M. Drainville s’est pourtant livré, avant de clore sa conférence de presse, à une période de questions en anglais et a présenté les grandes lignes du projet de charte -également en anglais- pour les journalistes anglophones. Plutôt que de diffuser les explications du ministre qui répondait aux questions des journalistes, les médias de langue anglaise ont tout simplement préféré ignorer la présentation du ministre Drainville. Ils se sont ensuite tous contentés de condamner le projet aux émissions d’informations, en donnant bien sûr la parole uniquement à des adversaires du gouvernement – tous unanimes à dénoncer ce dernier. Comment peut-on espérer, avec de tels médias biaisés, que la communauté anglophone puisse être bien informée ?

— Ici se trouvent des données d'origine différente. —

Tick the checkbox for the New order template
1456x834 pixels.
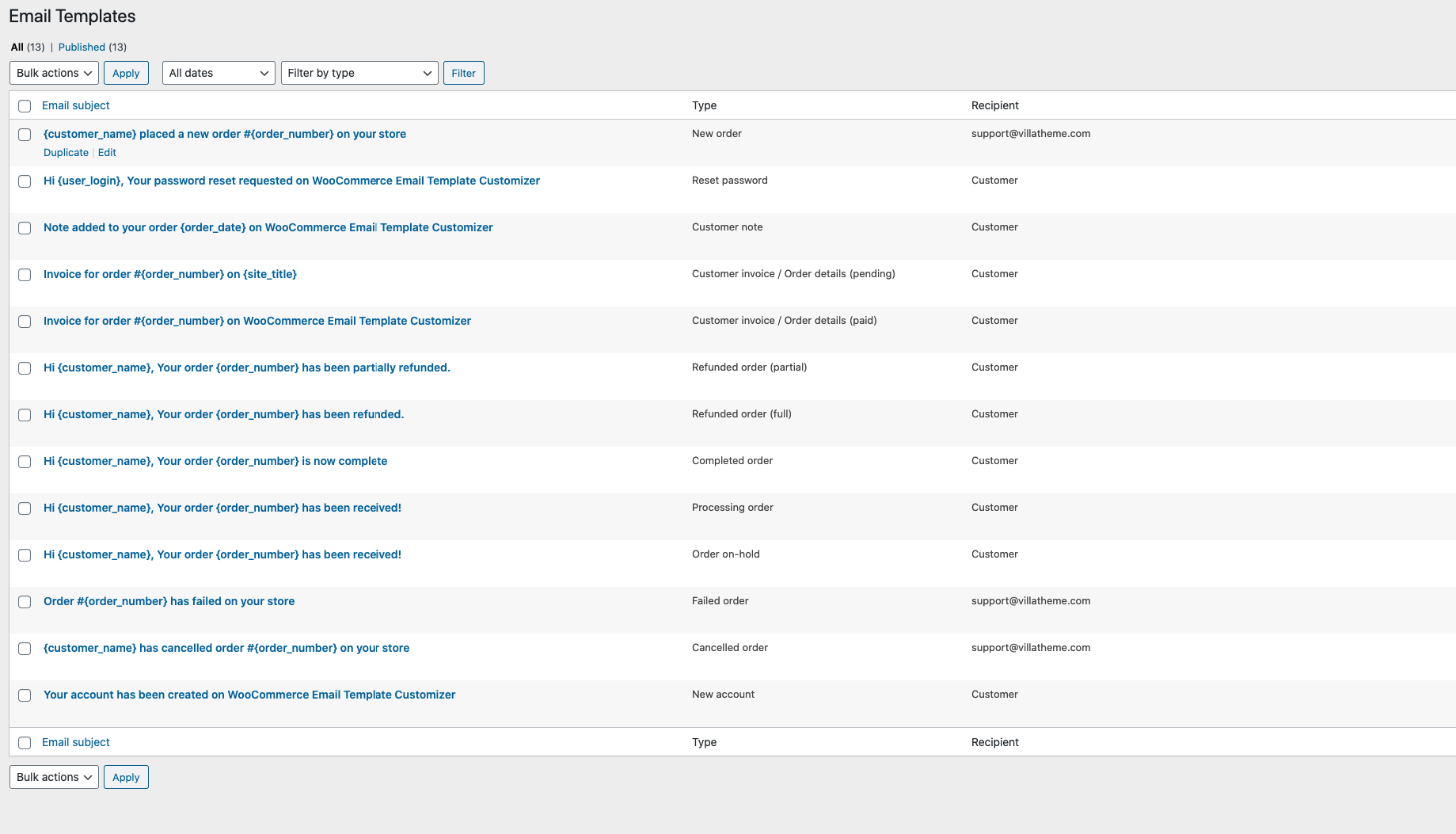click(25, 135)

Cette attitude des médias anglophones ne m'étonne plus. Ils ignorent depuis plusieurs années le Québec et ils ne s’y intéressent qu’en temps de crise, comme lors de la controverse soulevée par le code municipal d’Hérouxville ou plus récemment lors de la tragédie survenue à Mégantic. En temps normal, les chaînes de télévision de langue anglaise relèguent les informations provenant du Québec à des informations «locales» car, pour elles, tout se passe aujourd’hui à Toronto. La société québécoise leur paraît si difficile à comprendre que les chaînes anglaises semblent avoir tout simplement abandonné toute forme d’analyse ou d’explication par des commentateurs anglophones.
D’ailleurs, lors du «At Issue Panel» de l'émission The National, à la chaîne anglaise de Radio-Canada (CBC), l’émission d’information de 21 heures la plus écoutée au Canada, c’est quasiment toujours une journaliste francophone qui est invitée à commenter l’actualité québécoise. Ce qui illustre bien le malaise qu’éprouve la CBC avec le Québec, les commentateurs de langue anglaise étant peu intéressés à affronter une complexité qui leur échappe et les dérange.

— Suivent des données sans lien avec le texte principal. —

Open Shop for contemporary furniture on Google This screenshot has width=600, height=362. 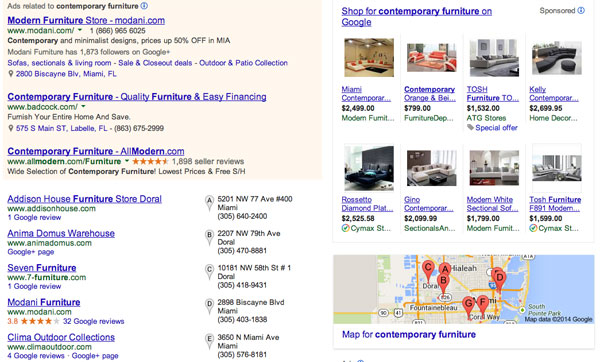coord(416,16)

De plus, le Québec ne cadre plus avec une conception multiculturelle de l’identité canadienne. C’est ce gouffre de plus en plus grand qui se creuse entre un Canada anglais, pour lequel l’identité d’origine s’est estompée au profit d’un multiculturalisme devenu synonyme de la nation canadienne, et un Québec français poursuivant sa démarche vers une société diversifiée et laïque que les réactions canadiennes-anglaises au projet de charte ont mis en évidence.
C’est à cette démarche vers une société laïque que le Canada anglais fera toujours obstruction. Les Québécois finiront-ils par tirer la conclusion qui s’impose ?
1. Sondage QMI Léger rendu public le 16 septembre 2013.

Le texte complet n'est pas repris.